#### [Selected extract]
But in the years my mother had lived on the other side of the world it had changed. The decline of Dún Laoghaire’s Protestant population which had begun after independence had speeded up. The church had closed; many of the shops were gone, as were the people.

The National Maritime Museum in Dún Laoghaire, Co Dublin, formerly the Mariners’ Church. Photographer: Dara Mac Dónaill

The censuses from 1911 onwards turn these observations into facts. In 1911 the Church of Ireland population was just short of 250,000. Fifteen years later, in 1926, that population had dropped to just over 164,000. The population continued to decline through the following decades, reaching a low of 89,000 in 1991.

This decline was made real for me by the contrast between my mother’s stories of her rectory childhood in Kingstown and the reality of life in modern-day Dún Laoghaire. I was intrigued by it. Where had all these people gone and why had they left? I decided to find out.

One woman spoke angrily of how, after marrying a Catholic, her baby was "whipped away" from her in hospital and baptised in the Catholic Church

I used the church records collected in the Representative Church Body library in Dublin to identify people who, between 1900 and 1939, had married in the Mariners’ Church and had their children baptised there. I found 48 who fitted the category. These I decided were my “Mariners’ Families” and I would find them and ask them about their lives.

Eventually I tracked down 30. Some were still living in the Dún Laoghaire-Rathdown area; some had gone to live in Northern Ireland or England. Others had emigrated to Australia and Canada. All were happy to talk about life in the Mariners’ and their lives now.

A fancy-dress party held in Dún Laoghaire parish in 1939. Canon George Chamberlain, grandfather of Julie Parsons, is seated in the front row. One guest is dressed as Adolf Hitler.

One issue became immediately apparent. In my search for the families I had contacted a man whom I thought was from the Mariners’. He emailed me and said that there had been a split in the family in the middle of the 19th century because one of his ancestors had married a Catholic. As a result his part of the family had become Catholic.

My Mariners’ people all spoke of the effect of the Ne Temere decree on their lives (Ne Temere was a papal edict of 1907 that placed restrictions on marriage, particularly mixed marriages). It had a huge impact on the choices they made – the people with whom they socialised, fell in love and married.

#### [Recorded information]

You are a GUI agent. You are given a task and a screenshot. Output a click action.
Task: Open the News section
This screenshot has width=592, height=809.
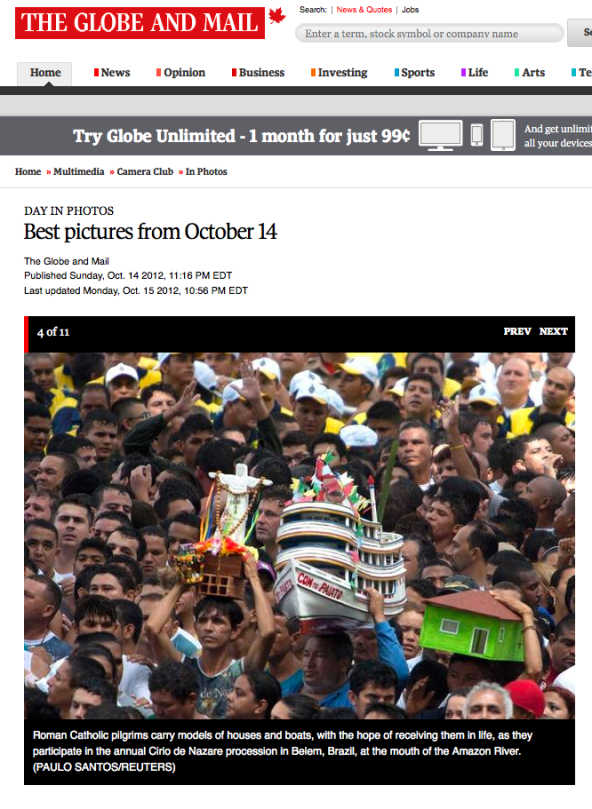(x=112, y=73)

#### [Task description]
Reproduce, word for word, the part of the text on Dún Laoghaire's Protestant decline from "A fancy-dress party" to "had become Catholic.".

#### [Result for this task]
A fancy-dress party held in Dún Laoghaire parish in 1939. Canon George Chamberlain, grandfather of Julie Parsons, is seated in the front row. One guest is dressed as Adolf Hitler.

One issue became immediately apparent. In my search for the families I had contacted a man whom I thought was from the Mariners’. He emailed me and said that there had been a split in the family in the middle of the 19th century because one of his ancestors had married a Catholic. As a result his part of the family had become Catholic.